Oleh H. Chaidir
Ketua Umum Forum Komunikasi Pemuka Masyarakat Riau (FKPMR)
PALU hakim Mahkamah Konstitusi RI telah diketuk: menolak permohonan sengketa hasil Pemilihan Presiden-Wakil Presiden (Pilpres 2024) yang diajukan Anies Baswedan-Muhaimin Iskandar (Cak Imin) dan Ganjar Pranowo-Mahfud MD.
Keputusan MK final dan mengikat. Artinya, sekali palu diketuk tidak ada lagi upaya hukum lain yang bisa dilakukan oleh pihak-pihak yang bersengketa seperti banding atau kasasi, kecuali mematuhi dan melaksanakan putusan MK. Mengapa MK diberi kewenangan yang demikian besar? Karena MK adalah simbol dalam sebuah negara yang menjunjung tinggi supremasi hukum dan sudah mengklaim diri sebagai negara hukum. MK punya kewenangan strategis menjaga konstitusi, mengawal demokrasi dan menegakkan pilar negara hukum. UUD 1945 menjamin bahwa MK berwenang mengadili pada tingkat pertama dan terakhir semua perkara yang menjadi kewenangannya. Begitu hebatnya kewenangan yang diberikan konstitusi.
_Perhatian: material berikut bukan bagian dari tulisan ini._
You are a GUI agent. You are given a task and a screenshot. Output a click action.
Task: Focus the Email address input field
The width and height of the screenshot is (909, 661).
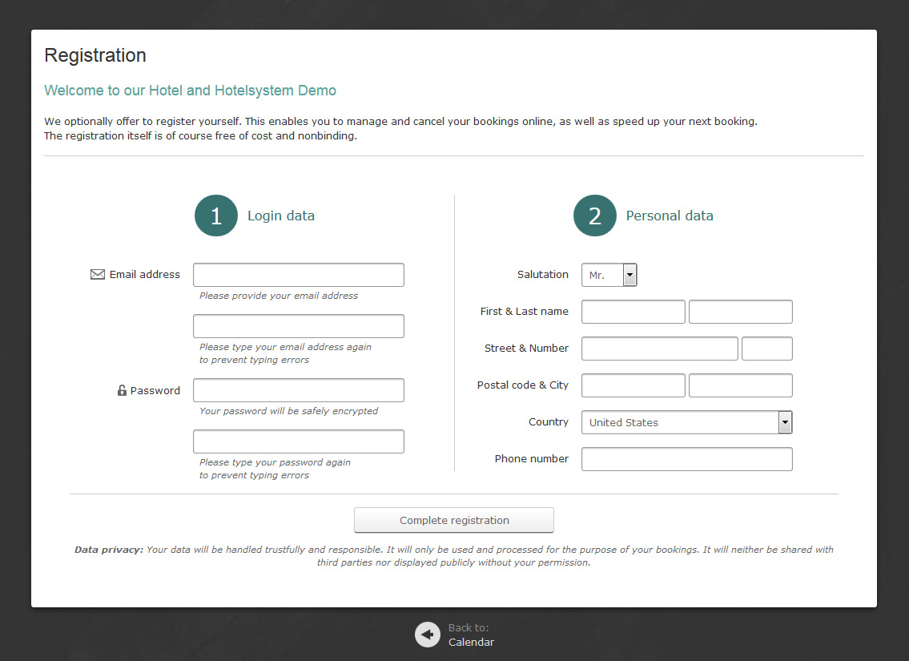[298, 275]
Dengan telah diketuknya palu maka apapun yang akan terjadi, terjadilah; what ever will be, will be; que sera sera. Palu godam atau palu emaskah yang diketukkan itu? Biarlah perjalanan waktu yang akan menentukan. Namun pengadilan lain, kegaduhan perdebatan di luar gedung tentang etika moral, seperti konsep ruang terbuka (public sphere) Juergen Habermas, agaknya belum akan segera berakhir. Etika moral adalah cermin dari kualitas manusia sebagai manusia (entah pemimpin, hakim, advokat, atau rakyat biasa). Pada posisi MK, menempatkan etika moral dalam setiap keputusan pengadilan sangatlah penting, sebab MK adalah benteng keadilan terakhir, sebuah lembaga yang sangat terhormat dalam menjaga supremasi hukum.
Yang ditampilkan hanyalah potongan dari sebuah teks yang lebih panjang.